Unutulmamalıdır ki; çocuğun işlediği fiilin anlam ve önemi bilmesi
kavrayabilmesi halinde sadece cezai sorumluluk doğacaktır.
***
Fiili
işlediği sırada onbeş yaşını doldurmuş olup, onsekiz yaşını doldurmamış olan
kişiler hakkında suç, ağırlaştırılmış müebbet hapis cezası gerektirdiği
takdirde onsekiz yıldan yirmidört yıla kadar hapis cezasına hükmedilir. Gerekçe
olarak “bu çocuklar hakkında ceza yaptırımının uygulanması, cezanın özel
önleme ve yeniden topluma kazandırma işlevi bakımından tamamen ters etki
gösterecektir” denmektedir.
***
Bu madde ve
gerekçelendirmesi uyarınca; “ağırlaştırılmış müebbet hapis cezası” gerektiren
suç işlemeyi kafasına koymuş hukuk statüsünde çocuk birinin, atıyorum 17 yaş 10
aylık iken işleyeceği cezanın infazı ile 2 -3 ay daha büyükken işleyeceği
cezanın infazı çok daha farklı değerlendirilecektir.
***
Çünkü; yaş
küçüklüğünün, lehe hükümler kapsamında sanık kişiye uygulanması gerekliliği
mevcuttur.
***
Akla ve
mantığa yatmadığının, adalet kapsamında yaralayıcı bir nitelik taşıdığının
farkındayım. Kaç tane suç var ki; sonucu ağırlaştırılmış müebbet hapis olsun,
15-18 yaş aralığında olan birisi nasıl bu vaziyetin farkındalığında
olamayabilir ki diyebilirsiniz.
***
Cezayı özel
olarak önleme ve topluma kazandırma işlevi, bu tipte bir cezalandırmayı
kafasına koymuş hangi kişiyi rehabilite edebilir, bunun istatistiği hangi
aralıktadır, neden düşük ve hatta çok düşük bir ihtimal sebebiyle genel toplum
sağlığı tehlikeye atılmak istenmektedir diyebilirsiniz. Son derece de
haklısınız.
***
Jean Jacques
Rousseau’nun belirttiği görünmez nitelikteki toplum sözleşmesi; “bireylerin
özgür ve eşit kalarak, onun vasıtasıyla, doğa durumunu terk edip sivil bir
toplum inşa edebildikleri” olarak nitelendirilmiştir. Doğa şartlarına
direnebilmek, tehlikelerden sıyrılmak için bir değil birden çok kişi olma yani
toplumlaşma hali görülürken dahi bireyin “özgür ve eşit” kavramı baş noktada
değerlendirilir.
***
Doğaya karşı
tehlikelerden toplum ve onun gücü sayesinde kaçarken; burada yani toplum içinde
yaşadığı için bir başka kişi tarafından bırakın özgürlük ve eşitliği, yaşam
hakkının elinden alındığı ve bunun da herhangi bir tahrik veya taksir unsuru
içermeden gerçekleştiğini düşünün.
***
Toplum sözleşmesinin
olmadığı bir atmosferi ve insanın doğada yaşamaya devam ettiği ihtimalini
varsayalım. Açık konuşalım; insanı parçalayan vahşi hayvanın sebebi nedir?
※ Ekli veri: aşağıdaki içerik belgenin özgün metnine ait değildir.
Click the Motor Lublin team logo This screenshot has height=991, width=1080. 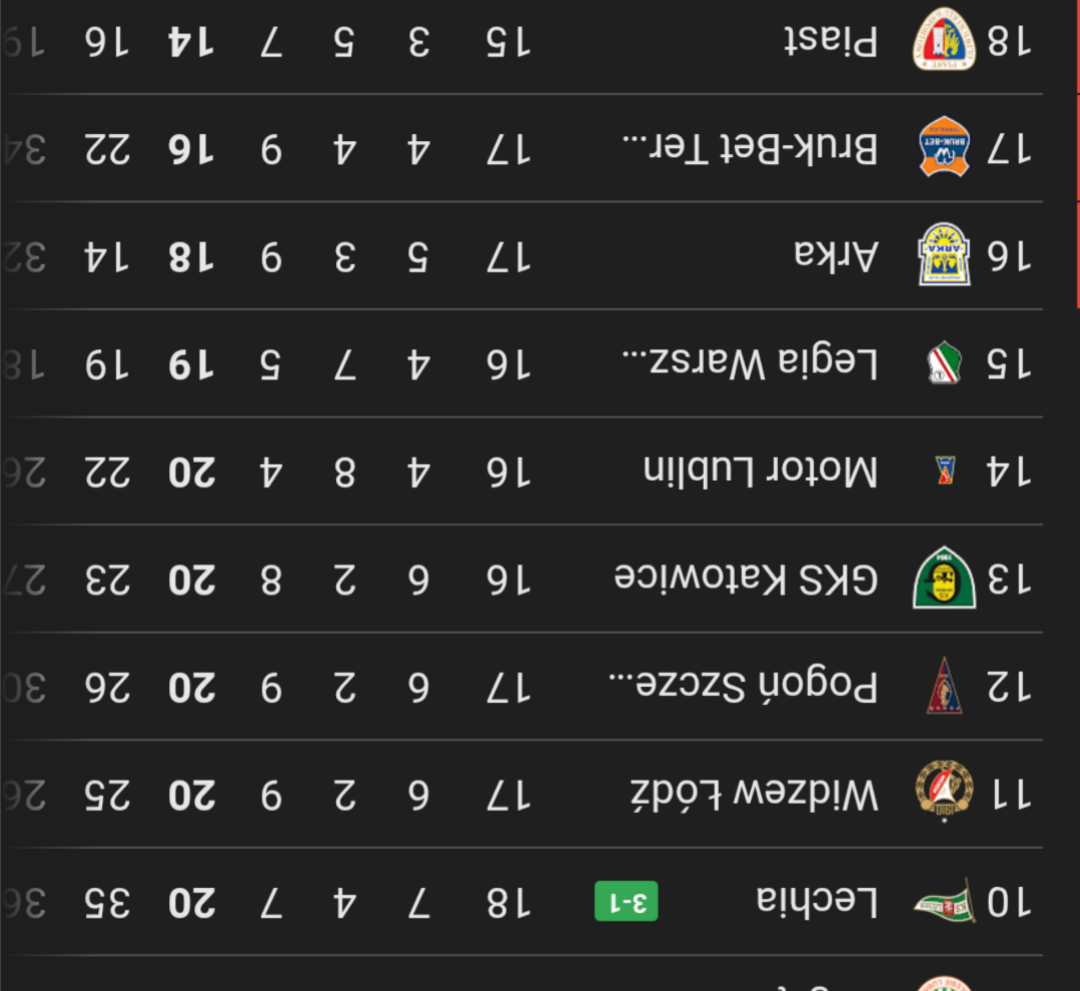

İçgüdü, açlık ve hayatta kalma isteği. Herhangi bir sapkın his veya zevk alma
unsuru var mı? Hayır sadece ihtiyacı sebebiyle. Ya peki insanın sadece
öldürebilme gücüne haiz olduğu için zevkine ve sapıkça hislerle
gerçekleştirdiği infaz eylemi bu statüye konulabilir mi? Vahşi hayvandan da
daha aşağılık bir statüde değerlendirilmesi mümkün müdür?
***
Bu durumda
görünmez toplum sözleşmesinin varlığı ve bunun getirdiği hukukun saptanırlığı
ve işlenilirliği ne ölçüde olabilir? Vereceği kararın sağlığını ne ölçüde
değerlendirebiliriz? Ya da karar sonrası oluşacak toplum sağlığı nereye doğru
sürüklenir veya bu suçların adedi azalır mı, önleyici ve düzenleyici bir
nitelik görebilir miyiz? Hala toplum kalabilmek mümkün müdür?
***
İşte tam da
bu yüzden Mattia Ahmet Minguzi ve onun gibi birçok mazlum için adalet ve yeni
bir Türk Ceza Kanunu.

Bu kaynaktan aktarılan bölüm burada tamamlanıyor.